Value of Autoantibody Analysis in the Differential Diagnosis of Chronic Cholestatic Liver Disease

Abstract

It is challenging to diagnose patients with chronic cholestatic liver diseases when all the classic criteria are not fulfilled. We evaluated the performance of the recently developed MIT3-based enzyme-linked immunosorbent assay (ELISA), which detects antimitochondrial autoantibodies (AMAs), together with ELISAs for other autoimmune liver disease-related antibodies in patients with chronic cholestatic liver disease.

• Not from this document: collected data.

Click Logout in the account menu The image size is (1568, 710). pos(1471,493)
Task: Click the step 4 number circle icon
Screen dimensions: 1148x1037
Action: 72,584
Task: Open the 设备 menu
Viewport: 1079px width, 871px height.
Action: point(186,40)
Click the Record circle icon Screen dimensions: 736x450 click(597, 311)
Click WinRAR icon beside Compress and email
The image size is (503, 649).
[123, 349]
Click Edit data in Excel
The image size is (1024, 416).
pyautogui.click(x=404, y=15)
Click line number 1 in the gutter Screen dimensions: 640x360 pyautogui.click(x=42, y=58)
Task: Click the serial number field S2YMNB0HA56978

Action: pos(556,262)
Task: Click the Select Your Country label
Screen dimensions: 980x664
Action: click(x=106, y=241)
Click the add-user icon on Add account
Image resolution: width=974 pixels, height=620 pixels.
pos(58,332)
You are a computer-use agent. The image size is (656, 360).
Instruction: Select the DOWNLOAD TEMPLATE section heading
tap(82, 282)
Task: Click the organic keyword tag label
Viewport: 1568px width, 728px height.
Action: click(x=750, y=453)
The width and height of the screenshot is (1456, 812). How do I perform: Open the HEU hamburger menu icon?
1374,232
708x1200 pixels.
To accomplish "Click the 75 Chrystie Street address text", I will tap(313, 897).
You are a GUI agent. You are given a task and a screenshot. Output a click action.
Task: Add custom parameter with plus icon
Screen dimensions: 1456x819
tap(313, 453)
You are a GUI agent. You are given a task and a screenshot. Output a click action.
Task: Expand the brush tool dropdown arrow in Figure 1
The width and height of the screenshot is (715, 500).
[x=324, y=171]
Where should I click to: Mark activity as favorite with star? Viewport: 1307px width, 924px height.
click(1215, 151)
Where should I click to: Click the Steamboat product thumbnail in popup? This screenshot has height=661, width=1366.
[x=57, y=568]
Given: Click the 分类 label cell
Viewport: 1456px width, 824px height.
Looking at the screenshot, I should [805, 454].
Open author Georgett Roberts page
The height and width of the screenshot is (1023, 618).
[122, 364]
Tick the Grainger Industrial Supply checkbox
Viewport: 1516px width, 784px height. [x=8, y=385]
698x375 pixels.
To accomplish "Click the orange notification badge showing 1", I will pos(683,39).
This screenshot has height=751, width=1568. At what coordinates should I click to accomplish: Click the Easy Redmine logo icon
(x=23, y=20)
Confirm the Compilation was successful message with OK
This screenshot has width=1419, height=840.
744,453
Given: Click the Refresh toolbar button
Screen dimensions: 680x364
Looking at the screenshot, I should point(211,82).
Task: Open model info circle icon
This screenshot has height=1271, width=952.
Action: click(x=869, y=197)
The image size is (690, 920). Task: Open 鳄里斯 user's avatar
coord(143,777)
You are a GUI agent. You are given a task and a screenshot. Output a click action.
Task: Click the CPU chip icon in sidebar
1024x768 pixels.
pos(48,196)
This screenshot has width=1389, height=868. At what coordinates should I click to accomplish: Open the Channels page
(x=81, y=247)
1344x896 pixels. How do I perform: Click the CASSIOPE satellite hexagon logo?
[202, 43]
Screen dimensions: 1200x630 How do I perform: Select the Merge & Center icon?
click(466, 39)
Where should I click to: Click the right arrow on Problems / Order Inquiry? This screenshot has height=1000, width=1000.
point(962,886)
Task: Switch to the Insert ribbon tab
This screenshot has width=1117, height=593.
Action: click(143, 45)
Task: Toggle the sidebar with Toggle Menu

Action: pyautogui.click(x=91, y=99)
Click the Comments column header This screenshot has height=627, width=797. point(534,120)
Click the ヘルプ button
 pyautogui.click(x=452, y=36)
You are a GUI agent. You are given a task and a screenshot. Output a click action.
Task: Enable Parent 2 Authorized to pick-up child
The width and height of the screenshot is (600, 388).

Sera from 281 patients with chronic cholestatic conditions, including primary biliary cirrhosis (PBC), primary sclerosing cholangitis, AMA-positive autoimmune hepatitis, and "undetermined cholangiopathy" were tested for the following PBC-associated autoantibodies: anti-gp210, anti-sp100, conventional anti-M2, anti-M2 (MIT3) IgG, anti-M2 (MIT3) IgA, as well as anti-centromere, anti-soluble liver antigen, and anti-chromatin. Of 57 patients with PBC who were AMA-negative by conventional M2 ELISA, 14 were found to be AMA-positive by the MIT3-IgG assay. Furthermore, on the basis of the data from 3 tests (MIT3-IgG, gp210, and sp100), PBC was confirmed in 20 of 57 (35%) patients diagnosed with AMA-negative PBC. We confirmed that sp100 and gp210 antibodies were detected only in patients with PBC and AMA-positive autoimmune hepatitis, whereas gp210 was detected more frequently in patients known to have had a poor outcome. Of the 11 patients with an undetermined cholangiopathy, 3 (27%) tested positive for PBC with the MIT3-IgG assay. In contrast to previous findings, anti-centromere antibodies were not found to be associated with poor outcome in PBC. ELISAs for AMAs and antinuclear antibodies are useful in diagnosis and prognosis of patients with features of PBC who lack conventional AMA and in patients with a cholangiopathy of undetermined etiology.